**Dataset entries**

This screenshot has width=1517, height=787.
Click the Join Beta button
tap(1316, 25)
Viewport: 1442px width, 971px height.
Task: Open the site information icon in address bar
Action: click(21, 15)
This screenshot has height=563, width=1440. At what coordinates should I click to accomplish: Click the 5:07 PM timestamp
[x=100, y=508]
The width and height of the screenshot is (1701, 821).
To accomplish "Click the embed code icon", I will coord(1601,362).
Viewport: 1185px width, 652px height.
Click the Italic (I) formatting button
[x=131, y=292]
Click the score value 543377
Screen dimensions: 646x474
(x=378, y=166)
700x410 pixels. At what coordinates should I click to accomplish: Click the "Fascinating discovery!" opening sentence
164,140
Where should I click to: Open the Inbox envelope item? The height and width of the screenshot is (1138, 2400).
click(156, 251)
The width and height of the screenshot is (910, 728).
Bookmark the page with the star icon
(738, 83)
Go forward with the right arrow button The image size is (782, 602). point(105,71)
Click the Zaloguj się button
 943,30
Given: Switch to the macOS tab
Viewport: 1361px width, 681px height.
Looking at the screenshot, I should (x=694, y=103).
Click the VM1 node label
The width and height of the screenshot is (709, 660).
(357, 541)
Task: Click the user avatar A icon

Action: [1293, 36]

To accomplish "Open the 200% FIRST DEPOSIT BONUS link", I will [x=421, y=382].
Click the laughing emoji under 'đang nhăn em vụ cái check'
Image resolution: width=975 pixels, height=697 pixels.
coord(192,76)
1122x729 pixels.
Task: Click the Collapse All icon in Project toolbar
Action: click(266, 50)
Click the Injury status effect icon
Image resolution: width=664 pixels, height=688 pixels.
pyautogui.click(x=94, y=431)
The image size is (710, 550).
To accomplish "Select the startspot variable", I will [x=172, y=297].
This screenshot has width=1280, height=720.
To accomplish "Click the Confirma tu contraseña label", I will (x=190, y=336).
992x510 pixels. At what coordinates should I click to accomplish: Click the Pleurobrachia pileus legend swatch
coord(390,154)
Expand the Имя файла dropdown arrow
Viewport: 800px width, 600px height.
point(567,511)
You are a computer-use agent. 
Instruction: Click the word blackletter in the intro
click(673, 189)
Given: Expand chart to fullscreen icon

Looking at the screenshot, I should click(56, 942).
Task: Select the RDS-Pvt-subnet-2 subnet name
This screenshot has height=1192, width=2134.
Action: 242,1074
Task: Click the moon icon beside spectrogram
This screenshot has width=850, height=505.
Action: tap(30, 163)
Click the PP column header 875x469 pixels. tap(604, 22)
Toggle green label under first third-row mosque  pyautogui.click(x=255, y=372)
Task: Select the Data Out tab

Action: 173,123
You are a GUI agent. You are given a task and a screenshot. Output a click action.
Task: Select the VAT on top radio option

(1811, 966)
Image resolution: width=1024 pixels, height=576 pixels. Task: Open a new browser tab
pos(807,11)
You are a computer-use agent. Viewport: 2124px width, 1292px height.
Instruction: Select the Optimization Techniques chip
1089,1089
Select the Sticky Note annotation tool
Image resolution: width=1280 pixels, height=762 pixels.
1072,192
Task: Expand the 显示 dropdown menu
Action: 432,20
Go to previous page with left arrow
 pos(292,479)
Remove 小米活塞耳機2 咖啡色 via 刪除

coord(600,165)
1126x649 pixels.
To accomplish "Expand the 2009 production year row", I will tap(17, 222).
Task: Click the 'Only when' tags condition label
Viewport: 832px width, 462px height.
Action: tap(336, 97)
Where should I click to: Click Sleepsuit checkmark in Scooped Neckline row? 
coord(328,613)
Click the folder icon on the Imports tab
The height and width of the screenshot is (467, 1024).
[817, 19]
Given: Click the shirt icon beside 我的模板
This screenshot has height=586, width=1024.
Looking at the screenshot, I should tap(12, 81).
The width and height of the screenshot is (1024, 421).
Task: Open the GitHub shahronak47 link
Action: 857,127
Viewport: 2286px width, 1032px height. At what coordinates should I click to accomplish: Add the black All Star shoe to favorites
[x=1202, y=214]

**Problem description**
A single number is required: the count of lines in the data that contain the string "agent".

**Exercise output**
3